### Try it
Write every record out again exactly as given.

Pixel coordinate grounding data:
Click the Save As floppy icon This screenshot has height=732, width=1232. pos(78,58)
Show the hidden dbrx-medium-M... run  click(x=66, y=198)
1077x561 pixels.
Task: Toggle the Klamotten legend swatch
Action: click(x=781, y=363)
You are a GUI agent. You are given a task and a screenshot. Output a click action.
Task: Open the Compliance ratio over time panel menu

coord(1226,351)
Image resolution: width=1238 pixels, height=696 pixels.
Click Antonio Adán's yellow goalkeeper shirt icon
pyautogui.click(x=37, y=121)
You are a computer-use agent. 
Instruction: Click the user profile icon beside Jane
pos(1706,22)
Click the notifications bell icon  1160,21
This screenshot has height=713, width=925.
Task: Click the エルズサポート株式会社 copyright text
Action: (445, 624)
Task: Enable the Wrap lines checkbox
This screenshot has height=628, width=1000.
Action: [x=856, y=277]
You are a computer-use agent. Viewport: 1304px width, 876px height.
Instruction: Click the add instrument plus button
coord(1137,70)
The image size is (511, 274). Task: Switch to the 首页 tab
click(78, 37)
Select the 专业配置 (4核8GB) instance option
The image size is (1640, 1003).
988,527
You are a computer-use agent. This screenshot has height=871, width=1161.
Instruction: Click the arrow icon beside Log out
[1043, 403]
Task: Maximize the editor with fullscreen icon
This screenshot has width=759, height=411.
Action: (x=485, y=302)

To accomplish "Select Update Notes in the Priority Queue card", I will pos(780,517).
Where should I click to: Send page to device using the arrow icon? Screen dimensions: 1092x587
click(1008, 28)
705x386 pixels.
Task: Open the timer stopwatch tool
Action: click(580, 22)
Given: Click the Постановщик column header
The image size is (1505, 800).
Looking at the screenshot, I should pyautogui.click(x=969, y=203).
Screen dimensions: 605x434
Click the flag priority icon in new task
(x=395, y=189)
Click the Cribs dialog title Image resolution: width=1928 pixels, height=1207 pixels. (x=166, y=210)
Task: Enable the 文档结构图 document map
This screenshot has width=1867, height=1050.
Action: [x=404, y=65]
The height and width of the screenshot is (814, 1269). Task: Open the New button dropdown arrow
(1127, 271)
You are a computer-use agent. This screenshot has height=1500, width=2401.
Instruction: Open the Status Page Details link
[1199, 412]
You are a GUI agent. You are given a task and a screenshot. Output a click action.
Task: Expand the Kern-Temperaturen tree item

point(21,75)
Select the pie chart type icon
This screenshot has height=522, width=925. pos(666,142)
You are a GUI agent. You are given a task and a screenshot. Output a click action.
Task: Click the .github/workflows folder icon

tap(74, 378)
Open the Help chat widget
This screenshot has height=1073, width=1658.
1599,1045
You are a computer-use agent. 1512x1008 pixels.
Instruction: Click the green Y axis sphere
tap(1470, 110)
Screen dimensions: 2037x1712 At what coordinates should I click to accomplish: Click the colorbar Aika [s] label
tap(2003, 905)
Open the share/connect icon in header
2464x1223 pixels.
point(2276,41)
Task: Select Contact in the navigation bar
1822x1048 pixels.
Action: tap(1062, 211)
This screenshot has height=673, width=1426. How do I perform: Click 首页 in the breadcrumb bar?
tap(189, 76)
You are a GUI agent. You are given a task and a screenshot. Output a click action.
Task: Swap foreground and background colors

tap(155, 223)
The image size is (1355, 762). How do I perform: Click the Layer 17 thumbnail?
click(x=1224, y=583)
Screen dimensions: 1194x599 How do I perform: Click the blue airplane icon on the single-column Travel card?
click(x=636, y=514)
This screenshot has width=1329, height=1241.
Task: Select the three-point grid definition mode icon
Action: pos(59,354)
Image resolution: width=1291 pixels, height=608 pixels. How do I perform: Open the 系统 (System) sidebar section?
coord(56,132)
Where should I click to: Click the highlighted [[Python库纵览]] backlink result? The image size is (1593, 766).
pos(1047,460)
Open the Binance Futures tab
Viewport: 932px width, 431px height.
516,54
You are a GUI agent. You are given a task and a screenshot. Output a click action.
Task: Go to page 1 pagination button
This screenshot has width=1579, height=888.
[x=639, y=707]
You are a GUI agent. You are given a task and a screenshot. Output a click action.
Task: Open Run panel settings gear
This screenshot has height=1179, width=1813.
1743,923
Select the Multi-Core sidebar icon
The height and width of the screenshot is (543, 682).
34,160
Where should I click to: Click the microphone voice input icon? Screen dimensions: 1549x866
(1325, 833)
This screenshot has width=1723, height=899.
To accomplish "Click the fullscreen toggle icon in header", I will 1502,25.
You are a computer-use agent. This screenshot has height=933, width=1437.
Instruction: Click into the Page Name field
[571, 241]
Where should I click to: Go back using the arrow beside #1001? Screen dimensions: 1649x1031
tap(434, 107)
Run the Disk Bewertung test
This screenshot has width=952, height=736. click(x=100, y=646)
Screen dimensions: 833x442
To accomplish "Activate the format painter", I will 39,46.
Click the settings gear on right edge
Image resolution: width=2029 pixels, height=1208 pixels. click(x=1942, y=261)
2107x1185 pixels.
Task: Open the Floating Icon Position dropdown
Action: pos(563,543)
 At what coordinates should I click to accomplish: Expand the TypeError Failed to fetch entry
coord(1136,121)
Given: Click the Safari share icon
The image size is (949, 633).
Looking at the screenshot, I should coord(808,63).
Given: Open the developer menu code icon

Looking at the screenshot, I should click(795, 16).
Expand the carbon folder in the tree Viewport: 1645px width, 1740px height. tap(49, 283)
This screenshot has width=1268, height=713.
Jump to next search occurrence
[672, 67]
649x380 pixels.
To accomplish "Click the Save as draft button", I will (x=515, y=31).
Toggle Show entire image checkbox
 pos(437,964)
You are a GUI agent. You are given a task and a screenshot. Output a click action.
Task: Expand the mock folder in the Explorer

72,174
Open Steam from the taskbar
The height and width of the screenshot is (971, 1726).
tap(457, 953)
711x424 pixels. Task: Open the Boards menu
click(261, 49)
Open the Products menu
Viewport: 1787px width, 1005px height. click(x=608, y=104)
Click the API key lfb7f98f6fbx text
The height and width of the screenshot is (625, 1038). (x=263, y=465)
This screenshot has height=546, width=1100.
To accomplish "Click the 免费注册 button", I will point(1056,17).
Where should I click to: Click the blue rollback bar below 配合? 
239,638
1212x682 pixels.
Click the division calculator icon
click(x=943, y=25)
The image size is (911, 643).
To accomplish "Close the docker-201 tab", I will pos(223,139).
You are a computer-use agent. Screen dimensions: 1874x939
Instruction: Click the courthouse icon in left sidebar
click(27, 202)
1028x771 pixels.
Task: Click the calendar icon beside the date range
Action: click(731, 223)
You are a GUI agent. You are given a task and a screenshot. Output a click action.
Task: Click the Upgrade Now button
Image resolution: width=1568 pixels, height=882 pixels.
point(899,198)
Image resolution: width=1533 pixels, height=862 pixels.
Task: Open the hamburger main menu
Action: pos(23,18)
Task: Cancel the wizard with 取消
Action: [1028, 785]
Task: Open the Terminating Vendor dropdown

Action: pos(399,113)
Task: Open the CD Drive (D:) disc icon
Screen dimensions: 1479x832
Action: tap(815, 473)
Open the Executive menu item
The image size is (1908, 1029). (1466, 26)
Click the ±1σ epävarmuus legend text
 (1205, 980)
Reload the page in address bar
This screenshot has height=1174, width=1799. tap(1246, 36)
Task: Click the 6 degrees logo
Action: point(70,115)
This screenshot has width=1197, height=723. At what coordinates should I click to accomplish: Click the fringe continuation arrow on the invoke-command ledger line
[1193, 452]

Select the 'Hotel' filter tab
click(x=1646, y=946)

### Task result
Click the Save As floppy icon This screenshot has height=732, width=1232. pos(78,58)
Show the hidden dbrx-medium-M... run  click(x=66, y=198)
1077x561 pixels.
Task: Toggle the Klamotten legend swatch
Action: click(x=781, y=363)
You are a GUI agent. You are given a task and a screenshot. Output a click action.
Task: Open the Compliance ratio over time panel menu

coord(1226,351)
Image resolution: width=1238 pixels, height=696 pixels.
Click Antonio Adán's yellow goalkeeper shirt icon
pyautogui.click(x=37, y=121)
You are a computer-use agent. 
Instruction: Click the user profile icon beside Jane
pos(1706,22)
Click the notifications bell icon  1160,21
This screenshot has height=713, width=925.
Task: Click the エルズサポート株式会社 copyright text
Action: (445, 624)
Task: Enable the Wrap lines checkbox
This screenshot has height=628, width=1000.
Action: [x=856, y=277]
You are a computer-use agent. Viewport: 1304px width, 876px height.
Instruction: Click the add instrument plus button
coord(1137,70)
The image size is (511, 274). Task: Switch to the 首页 tab
click(78, 37)
Select the 专业配置 (4核8GB) instance option
The image size is (1640, 1003).
988,527
You are a computer-use agent. This screenshot has height=871, width=1161.
Instruction: Click the arrow icon beside Log out
[1043, 403]
Task: Maximize the editor with fullscreen icon
This screenshot has width=759, height=411.
Action: (x=485, y=302)

To accomplish "Select Update Notes in the Priority Queue card", I will pos(780,517).
Where should I click to: Send page to device using the arrow icon? Screen dimensions: 1092x587
click(1008, 28)
705x386 pixels.
Task: Open the timer stopwatch tool
Action: click(580, 22)
Given: Click the Постановщик column header
The image size is (1505, 800).
Looking at the screenshot, I should pyautogui.click(x=969, y=203).
Screen dimensions: 605x434
Click the flag priority icon in new task
(x=395, y=189)
Click the Cribs dialog title Image resolution: width=1928 pixels, height=1207 pixels. (x=166, y=210)
Task: Enable the 文档结构图 document map
This screenshot has width=1867, height=1050.
Action: [x=404, y=65]
The height and width of the screenshot is (814, 1269). Task: Open the New button dropdown arrow
(1127, 271)
You are a computer-use agent. This screenshot has height=1500, width=2401.
Instruction: Open the Status Page Details link
[1199, 412]
You are a GUI agent. You are given a task and a screenshot. Output a click action.
Task: Expand the Kern-Temperaturen tree item

point(21,75)
Select the pie chart type icon
This screenshot has height=522, width=925. pos(666,142)
You are a GUI agent. You are given a task and a screenshot. Output a click action.
Task: Click the .github/workflows folder icon

tap(74, 378)
Open the Help chat widget
This screenshot has height=1073, width=1658.
1599,1045
You are a computer-use agent. 1512x1008 pixels.
Instruction: Click the green Y axis sphere
tap(1470, 110)
Screen dimensions: 2037x1712 At what coordinates should I click to accomplish: Click the colorbar Aika [s] label
tap(2003, 905)
Open the share/connect icon in header
2464x1223 pixels.
point(2276,41)
Task: Select Contact in the navigation bar
1822x1048 pixels.
Action: tap(1062, 211)
This screenshot has height=673, width=1426. How do I perform: Click 首页 in the breadcrumb bar?
tap(189, 76)
You are a GUI agent. You are given a task and a screenshot. Output a click action.
Task: Swap foreground and background colors

tap(155, 223)
The image size is (1355, 762). How do I perform: Click the Layer 17 thumbnail?
click(x=1224, y=583)
Screen dimensions: 1194x599 How do I perform: Click the blue airplane icon on the single-column Travel card?
click(x=636, y=514)
This screenshot has width=1329, height=1241.
Task: Select the three-point grid definition mode icon
Action: pos(59,354)
Image resolution: width=1291 pixels, height=608 pixels. How do I perform: Open the 系统 (System) sidebar section?
coord(56,132)
Where should I click to: Click the highlighted [[Python库纵览]] backlink result? The image size is (1593, 766).
pos(1047,460)
Open the Binance Futures tab
Viewport: 932px width, 431px height.
516,54
You are a GUI agent. You are given a task and a screenshot. Output a click action.
Task: Go to page 1 pagination button
This screenshot has width=1579, height=888.
[x=639, y=707]
You are a GUI agent. You are given a task and a screenshot. Output a click action.
Task: Open Run panel settings gear
This screenshot has height=1179, width=1813.
1743,923
Select the Multi-Core sidebar icon
The height and width of the screenshot is (543, 682).
34,160
Where should I click to: Click the microphone voice input icon? Screen dimensions: 1549x866
(1325, 833)
This screenshot has width=1723, height=899.
To accomplish "Click the fullscreen toggle icon in header", I will 1502,25.
You are a computer-use agent. This screenshot has height=933, width=1437.
Instruction: Click into the Page Name field
[571, 241]
Where should I click to: Go back using the arrow beside #1001? Screen dimensions: 1649x1031
tap(434, 107)
Run the Disk Bewertung test
This screenshot has width=952, height=736. click(x=100, y=646)
Screen dimensions: 833x442
To accomplish "Activate the format painter", I will 39,46.
Click the settings gear on right edge
Image resolution: width=2029 pixels, height=1208 pixels. click(x=1942, y=261)
2107x1185 pixels.
Task: Open the Floating Icon Position dropdown
Action: pos(563,543)
 At what coordinates should I click to accomplish: Expand the TypeError Failed to fetch entry
coord(1136,121)
Given: Click the Safari share icon
The image size is (949, 633).
Looking at the screenshot, I should coord(808,63).
Given: Open the developer menu code icon

Looking at the screenshot, I should click(795, 16).
Expand the carbon folder in the tree Viewport: 1645px width, 1740px height. tap(49, 283)
This screenshot has width=1268, height=713.
Jump to next search occurrence
[672, 67]
649x380 pixels.
To accomplish "Click the Save as draft button", I will (x=515, y=31).
Toggle Show entire image checkbox
 pos(437,964)
You are a GUI agent. You are given a task and a screenshot. Output a click action.
Task: Expand the mock folder in the Explorer

72,174
Open Steam from the taskbar
The height and width of the screenshot is (971, 1726).
tap(457, 953)
711x424 pixels. Task: Open the Boards menu
click(261, 49)
Open the Products menu
Viewport: 1787px width, 1005px height. click(x=608, y=104)
Click the API key lfb7f98f6fbx text
The height and width of the screenshot is (625, 1038). (x=263, y=465)
This screenshot has height=546, width=1100.
To accomplish "Click the 免费注册 button", I will point(1056,17).
Where should I click to: Click the blue rollback bar below 配合? 
239,638
1212x682 pixels.
Click the division calculator icon
click(x=943, y=25)
The image size is (911, 643).
To accomplish "Close the docker-201 tab", I will pos(223,139).
You are a computer-use agent. Screen dimensions: 1874x939
Instruction: Click the courthouse icon in left sidebar
click(27, 202)
1028x771 pixels.
Task: Click the calendar icon beside the date range
Action: click(731, 223)
You are a GUI agent. You are given a task and a screenshot. Output a click action.
Task: Click the Upgrade Now button
Image resolution: width=1568 pixels, height=882 pixels.
point(899,198)
Image resolution: width=1533 pixels, height=862 pixels.
Task: Open the hamburger main menu
Action: pos(23,18)
Task: Cancel the wizard with 取消
Action: [1028, 785]
Task: Open the Terminating Vendor dropdown

Action: pos(399,113)
Task: Open the CD Drive (D:) disc icon
Screen dimensions: 1479x832
Action: tap(815, 473)
Open the Executive menu item
The image size is (1908, 1029). (1466, 26)
Click the ±1σ epävarmuus legend text
 (1205, 980)
Reload the page in address bar
This screenshot has height=1174, width=1799. tap(1246, 36)
Task: Click the 6 degrees logo
Action: point(70,115)
This screenshot has width=1197, height=723. At what coordinates should I click to accomplish: Click the fringe continuation arrow on the invoke-command ledger line
[1193, 452]

Select the 'Hotel' filter tab
click(x=1646, y=946)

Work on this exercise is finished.